• **Available records**
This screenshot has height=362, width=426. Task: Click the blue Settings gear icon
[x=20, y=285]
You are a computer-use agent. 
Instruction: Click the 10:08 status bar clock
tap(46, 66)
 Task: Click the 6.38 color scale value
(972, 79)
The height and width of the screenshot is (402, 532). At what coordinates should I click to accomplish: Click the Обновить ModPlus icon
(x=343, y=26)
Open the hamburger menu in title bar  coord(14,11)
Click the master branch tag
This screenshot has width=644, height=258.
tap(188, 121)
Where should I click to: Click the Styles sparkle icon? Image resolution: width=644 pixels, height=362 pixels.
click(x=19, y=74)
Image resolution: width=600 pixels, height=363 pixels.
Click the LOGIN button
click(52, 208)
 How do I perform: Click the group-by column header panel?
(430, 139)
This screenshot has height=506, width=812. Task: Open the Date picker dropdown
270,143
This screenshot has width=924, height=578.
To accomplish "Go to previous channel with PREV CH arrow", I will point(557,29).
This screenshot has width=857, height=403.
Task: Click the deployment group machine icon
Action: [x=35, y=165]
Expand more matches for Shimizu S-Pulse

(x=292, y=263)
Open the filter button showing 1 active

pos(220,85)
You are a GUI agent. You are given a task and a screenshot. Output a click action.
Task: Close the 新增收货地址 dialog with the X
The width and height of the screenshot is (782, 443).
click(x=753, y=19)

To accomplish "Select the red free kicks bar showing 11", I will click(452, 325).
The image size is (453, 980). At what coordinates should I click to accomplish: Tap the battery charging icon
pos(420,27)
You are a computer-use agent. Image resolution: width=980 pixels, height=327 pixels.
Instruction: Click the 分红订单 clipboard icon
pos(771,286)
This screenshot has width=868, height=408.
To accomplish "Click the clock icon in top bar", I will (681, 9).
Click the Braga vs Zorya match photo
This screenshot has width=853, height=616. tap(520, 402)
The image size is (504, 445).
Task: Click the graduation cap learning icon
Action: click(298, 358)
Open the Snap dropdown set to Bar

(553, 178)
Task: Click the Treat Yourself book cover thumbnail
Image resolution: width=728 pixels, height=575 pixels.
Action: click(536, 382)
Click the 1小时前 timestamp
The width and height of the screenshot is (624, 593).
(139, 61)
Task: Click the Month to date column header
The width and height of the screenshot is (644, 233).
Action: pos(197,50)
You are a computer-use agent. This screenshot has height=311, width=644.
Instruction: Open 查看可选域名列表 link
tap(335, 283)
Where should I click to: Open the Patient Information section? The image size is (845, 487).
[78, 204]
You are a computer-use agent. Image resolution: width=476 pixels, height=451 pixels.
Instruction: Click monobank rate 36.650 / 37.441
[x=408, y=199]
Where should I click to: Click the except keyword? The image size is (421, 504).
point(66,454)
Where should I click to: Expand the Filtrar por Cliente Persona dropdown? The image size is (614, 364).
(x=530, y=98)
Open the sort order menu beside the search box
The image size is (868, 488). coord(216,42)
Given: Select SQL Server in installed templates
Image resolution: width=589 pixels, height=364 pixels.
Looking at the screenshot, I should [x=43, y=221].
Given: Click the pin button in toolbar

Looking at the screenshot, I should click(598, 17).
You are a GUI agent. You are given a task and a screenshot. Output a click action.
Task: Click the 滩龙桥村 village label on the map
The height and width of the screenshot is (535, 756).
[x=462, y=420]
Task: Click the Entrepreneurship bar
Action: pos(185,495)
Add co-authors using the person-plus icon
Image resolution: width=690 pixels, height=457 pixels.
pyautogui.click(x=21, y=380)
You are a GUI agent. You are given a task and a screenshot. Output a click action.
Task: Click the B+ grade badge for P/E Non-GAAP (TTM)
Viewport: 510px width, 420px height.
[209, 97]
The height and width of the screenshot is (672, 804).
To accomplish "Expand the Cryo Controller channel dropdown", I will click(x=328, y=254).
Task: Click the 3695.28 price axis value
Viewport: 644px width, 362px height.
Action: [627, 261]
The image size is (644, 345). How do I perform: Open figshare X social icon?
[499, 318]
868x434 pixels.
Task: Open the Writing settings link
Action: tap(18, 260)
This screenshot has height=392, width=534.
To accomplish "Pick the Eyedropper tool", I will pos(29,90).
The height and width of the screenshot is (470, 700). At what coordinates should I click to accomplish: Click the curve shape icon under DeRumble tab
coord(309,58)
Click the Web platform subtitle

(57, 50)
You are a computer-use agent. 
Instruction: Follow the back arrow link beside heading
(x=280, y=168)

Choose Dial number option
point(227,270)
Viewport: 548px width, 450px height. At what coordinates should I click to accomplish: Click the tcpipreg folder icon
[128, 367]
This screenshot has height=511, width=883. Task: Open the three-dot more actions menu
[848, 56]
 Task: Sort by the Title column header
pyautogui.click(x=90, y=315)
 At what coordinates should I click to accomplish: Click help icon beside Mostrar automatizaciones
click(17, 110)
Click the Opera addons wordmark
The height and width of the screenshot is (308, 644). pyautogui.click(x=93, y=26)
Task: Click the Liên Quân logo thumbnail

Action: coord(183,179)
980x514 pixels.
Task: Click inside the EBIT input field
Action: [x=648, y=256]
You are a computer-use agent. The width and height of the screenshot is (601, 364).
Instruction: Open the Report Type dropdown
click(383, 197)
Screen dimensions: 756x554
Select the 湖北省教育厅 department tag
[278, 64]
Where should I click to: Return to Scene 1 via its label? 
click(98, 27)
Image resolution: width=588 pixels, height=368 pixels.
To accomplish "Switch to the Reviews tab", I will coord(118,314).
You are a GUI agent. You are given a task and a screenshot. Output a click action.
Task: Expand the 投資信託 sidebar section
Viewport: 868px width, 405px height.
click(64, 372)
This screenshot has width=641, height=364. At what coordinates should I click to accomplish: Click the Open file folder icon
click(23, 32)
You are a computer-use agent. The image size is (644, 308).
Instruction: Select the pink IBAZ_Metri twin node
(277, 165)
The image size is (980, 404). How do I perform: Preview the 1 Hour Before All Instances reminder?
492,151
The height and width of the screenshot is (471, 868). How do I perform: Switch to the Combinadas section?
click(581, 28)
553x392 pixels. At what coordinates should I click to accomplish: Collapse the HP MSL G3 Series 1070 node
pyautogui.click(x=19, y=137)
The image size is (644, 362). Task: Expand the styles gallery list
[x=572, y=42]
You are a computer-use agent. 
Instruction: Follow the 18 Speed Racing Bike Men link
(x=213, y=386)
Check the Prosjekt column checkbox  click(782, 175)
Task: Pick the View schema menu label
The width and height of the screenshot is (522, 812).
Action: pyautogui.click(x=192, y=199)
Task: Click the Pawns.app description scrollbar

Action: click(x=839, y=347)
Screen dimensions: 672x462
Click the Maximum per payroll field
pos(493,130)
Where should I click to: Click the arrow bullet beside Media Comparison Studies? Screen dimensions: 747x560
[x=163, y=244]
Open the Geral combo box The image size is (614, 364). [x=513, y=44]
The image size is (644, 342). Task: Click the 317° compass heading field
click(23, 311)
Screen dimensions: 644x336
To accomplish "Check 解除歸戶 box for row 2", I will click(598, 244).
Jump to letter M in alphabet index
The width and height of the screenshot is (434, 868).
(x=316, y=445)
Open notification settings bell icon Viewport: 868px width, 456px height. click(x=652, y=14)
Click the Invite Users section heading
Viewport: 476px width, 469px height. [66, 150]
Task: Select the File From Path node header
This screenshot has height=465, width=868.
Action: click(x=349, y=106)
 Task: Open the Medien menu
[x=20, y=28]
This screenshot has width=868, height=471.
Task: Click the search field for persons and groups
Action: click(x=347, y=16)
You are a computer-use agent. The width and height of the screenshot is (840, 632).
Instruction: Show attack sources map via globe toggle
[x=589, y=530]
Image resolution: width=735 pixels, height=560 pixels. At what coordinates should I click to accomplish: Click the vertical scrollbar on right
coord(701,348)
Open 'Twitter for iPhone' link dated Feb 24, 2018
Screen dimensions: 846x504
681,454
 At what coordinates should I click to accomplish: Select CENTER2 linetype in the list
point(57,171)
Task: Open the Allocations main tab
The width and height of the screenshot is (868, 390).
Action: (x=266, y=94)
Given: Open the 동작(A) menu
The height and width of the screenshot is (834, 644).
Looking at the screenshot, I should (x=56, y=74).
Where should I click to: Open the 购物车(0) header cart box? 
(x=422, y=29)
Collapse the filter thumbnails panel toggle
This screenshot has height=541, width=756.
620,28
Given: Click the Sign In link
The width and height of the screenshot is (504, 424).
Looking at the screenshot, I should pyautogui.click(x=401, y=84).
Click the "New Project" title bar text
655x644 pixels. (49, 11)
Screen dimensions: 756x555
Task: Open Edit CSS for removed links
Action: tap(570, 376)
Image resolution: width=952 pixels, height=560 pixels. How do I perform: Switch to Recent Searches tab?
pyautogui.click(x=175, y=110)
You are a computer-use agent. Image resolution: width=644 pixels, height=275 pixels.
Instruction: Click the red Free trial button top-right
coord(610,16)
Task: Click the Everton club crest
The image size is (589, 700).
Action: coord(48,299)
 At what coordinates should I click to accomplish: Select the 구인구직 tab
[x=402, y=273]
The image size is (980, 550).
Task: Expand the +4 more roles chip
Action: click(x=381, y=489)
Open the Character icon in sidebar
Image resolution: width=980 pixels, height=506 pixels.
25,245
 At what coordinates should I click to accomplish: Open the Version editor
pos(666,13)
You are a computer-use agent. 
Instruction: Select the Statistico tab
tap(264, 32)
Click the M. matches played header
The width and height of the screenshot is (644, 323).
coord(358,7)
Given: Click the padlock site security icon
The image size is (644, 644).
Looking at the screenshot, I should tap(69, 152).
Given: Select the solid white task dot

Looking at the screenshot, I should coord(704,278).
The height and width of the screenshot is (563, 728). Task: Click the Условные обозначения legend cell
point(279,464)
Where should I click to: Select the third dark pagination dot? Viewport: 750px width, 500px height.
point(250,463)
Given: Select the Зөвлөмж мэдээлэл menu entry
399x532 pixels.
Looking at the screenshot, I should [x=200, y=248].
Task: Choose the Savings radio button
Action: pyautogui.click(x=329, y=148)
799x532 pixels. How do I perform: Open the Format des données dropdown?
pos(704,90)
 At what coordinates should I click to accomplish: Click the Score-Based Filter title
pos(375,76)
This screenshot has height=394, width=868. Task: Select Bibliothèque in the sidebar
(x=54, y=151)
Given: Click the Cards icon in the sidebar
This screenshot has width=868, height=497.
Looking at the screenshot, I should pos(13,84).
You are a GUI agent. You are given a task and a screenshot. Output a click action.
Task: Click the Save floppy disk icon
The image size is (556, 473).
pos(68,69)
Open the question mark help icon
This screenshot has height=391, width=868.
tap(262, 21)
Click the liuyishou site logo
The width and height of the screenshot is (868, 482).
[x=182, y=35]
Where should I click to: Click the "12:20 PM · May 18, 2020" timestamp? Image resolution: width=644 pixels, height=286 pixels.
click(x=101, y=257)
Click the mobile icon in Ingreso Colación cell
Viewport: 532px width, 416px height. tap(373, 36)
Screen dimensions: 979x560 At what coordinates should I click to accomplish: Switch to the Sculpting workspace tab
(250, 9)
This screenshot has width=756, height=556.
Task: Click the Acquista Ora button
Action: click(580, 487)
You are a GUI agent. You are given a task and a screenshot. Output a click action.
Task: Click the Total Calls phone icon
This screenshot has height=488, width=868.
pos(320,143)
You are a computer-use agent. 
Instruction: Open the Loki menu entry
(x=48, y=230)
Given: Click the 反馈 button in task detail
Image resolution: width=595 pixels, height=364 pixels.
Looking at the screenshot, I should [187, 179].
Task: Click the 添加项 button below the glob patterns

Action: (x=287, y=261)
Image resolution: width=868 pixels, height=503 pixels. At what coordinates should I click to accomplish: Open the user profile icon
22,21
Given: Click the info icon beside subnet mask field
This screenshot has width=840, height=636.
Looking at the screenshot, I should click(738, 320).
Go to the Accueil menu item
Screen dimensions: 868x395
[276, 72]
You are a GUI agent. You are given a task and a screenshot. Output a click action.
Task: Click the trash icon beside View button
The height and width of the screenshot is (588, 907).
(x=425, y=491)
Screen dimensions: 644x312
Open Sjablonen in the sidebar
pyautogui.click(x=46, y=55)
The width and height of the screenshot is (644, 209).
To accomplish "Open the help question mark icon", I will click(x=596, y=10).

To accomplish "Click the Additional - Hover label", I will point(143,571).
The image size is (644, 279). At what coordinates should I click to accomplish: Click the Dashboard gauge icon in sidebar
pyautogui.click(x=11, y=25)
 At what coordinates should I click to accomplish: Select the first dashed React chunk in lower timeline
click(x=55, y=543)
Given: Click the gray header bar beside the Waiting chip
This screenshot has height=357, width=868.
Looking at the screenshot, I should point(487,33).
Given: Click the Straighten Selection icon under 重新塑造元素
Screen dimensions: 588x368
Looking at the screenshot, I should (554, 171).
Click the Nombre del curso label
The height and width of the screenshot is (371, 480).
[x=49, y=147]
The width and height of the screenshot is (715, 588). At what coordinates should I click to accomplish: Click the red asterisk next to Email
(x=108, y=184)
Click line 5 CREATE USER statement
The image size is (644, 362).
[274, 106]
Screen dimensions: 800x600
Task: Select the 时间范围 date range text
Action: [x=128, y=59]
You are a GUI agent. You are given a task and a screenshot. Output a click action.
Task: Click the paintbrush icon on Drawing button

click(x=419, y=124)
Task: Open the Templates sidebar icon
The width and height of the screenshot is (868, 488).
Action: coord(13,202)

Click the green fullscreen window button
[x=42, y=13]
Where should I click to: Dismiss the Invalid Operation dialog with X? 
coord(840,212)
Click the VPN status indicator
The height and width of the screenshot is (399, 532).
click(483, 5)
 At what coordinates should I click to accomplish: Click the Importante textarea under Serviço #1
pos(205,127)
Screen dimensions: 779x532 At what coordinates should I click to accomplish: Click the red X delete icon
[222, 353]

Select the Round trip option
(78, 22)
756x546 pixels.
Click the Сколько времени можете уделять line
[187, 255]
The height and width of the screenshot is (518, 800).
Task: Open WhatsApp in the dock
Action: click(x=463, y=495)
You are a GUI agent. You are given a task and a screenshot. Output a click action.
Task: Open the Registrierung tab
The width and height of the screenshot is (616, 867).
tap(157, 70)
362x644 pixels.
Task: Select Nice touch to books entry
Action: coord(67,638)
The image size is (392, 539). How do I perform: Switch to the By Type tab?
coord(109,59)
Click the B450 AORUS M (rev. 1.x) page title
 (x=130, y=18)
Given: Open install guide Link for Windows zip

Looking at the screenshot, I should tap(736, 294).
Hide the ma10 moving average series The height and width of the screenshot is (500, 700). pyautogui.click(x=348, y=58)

• **Problem to work on**
Copy out precisely the lines from the line with "Image resolution: width=868" to the line with "Go to the Accueil menu item" in the material above, including those two lines and omitting all the rest.

• **Task output**
Image resolution: width=868 pixels, height=503 pixels. At what coordinates should I click to accomplish: Open the user profile icon
22,21
Given: Click the info icon beside subnet mask field
This screenshot has width=840, height=636.
Looking at the screenshot, I should click(738, 320).
Go to the Accueil menu item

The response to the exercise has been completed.